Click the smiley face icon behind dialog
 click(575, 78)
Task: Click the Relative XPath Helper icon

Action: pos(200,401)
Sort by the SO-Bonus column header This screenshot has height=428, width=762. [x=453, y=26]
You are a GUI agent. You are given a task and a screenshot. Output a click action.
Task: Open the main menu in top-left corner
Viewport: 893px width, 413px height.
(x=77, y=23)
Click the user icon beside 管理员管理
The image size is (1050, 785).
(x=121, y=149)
# # # # #
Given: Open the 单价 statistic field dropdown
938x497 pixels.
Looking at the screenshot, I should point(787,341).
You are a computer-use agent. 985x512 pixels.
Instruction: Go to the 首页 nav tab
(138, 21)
# # # # #
(Required action): Your reply is to repeat, unchanged, the lines above running from the one with "Click the smiley face icon behind dialog" up to and including the one with "You are a GUI".

(Solution below):
Click the smiley face icon behind dialog
 click(575, 78)
Task: Click the Relative XPath Helper icon

Action: pos(200,401)
Sort by the SO-Bonus column header This screenshot has height=428, width=762. [x=453, y=26]
You are a GUI agent. You are given a task and a screenshot. Output a click action.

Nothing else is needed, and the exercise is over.